What are real numbers called that have the following property: Given a non-terminating real number r and for any digit D, P(D is in the tail of r) > 0. I do not believe transcendental numbers have this properly but I could be wrong.
For example, one can easily prove interesting things about real numbers if one can show that any digit always exists.
For example if pi or e has these properties one can show that any subsequence of pi always exists in pi or e. (and hence a also as a sub-subsequence, etc)
The argument is quite simple and interesting. I think it demonstrates to the lay person how interesting numbers can be in that an infinite sequence can contain itself as a sub-sequence... it seems counter intuitive to the lay person but is quite natural for the type of numbers I'm describing.

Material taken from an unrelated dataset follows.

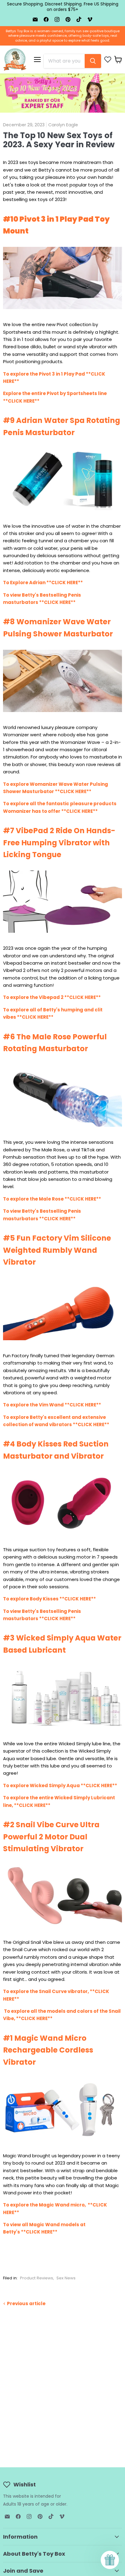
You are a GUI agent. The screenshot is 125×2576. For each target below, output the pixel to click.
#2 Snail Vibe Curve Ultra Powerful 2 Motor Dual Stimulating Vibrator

for example, 0.01234567890123456790123456789....
has pi "embedded" in it as a subsequence and, in fact, as any sequence embedded in it. (pi, e, 2, or any other value)

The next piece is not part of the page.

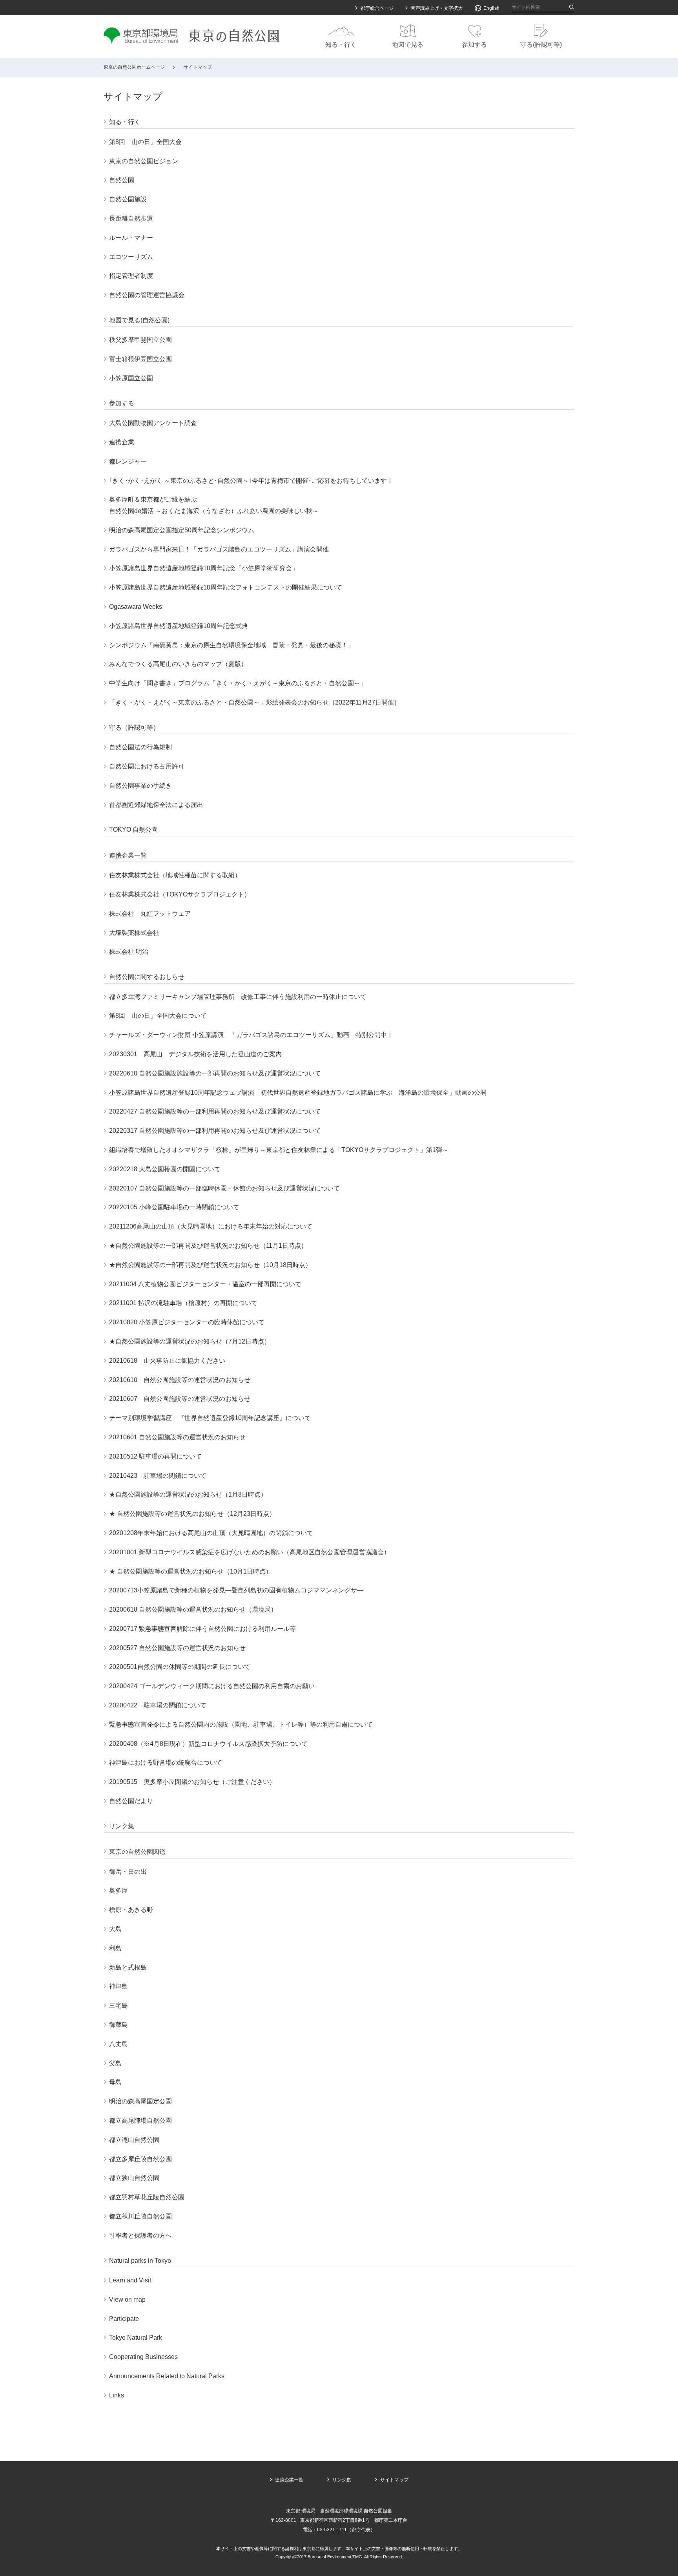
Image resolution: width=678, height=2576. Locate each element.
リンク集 (121, 1826)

Of course, the above value is somewhat contrived but it does demonstrate that we can, instead of thinking of "real numbers" and calculations on them, use sequences an and calculations on the sequences instead.
The property that you are describing sounds like a variation on the concept of "Normal Numbers". In a normal number every sequence of digits occurs with equal probability. A slightly broader concept is a disjunctive sequence which is a sequence that contains all possible subsqeuences (likewise a number who's decimal expansion is called a disjunctive number).
You might be able to say "The number is normal for strings of length n" or "The number is disjunctive for strings of length n".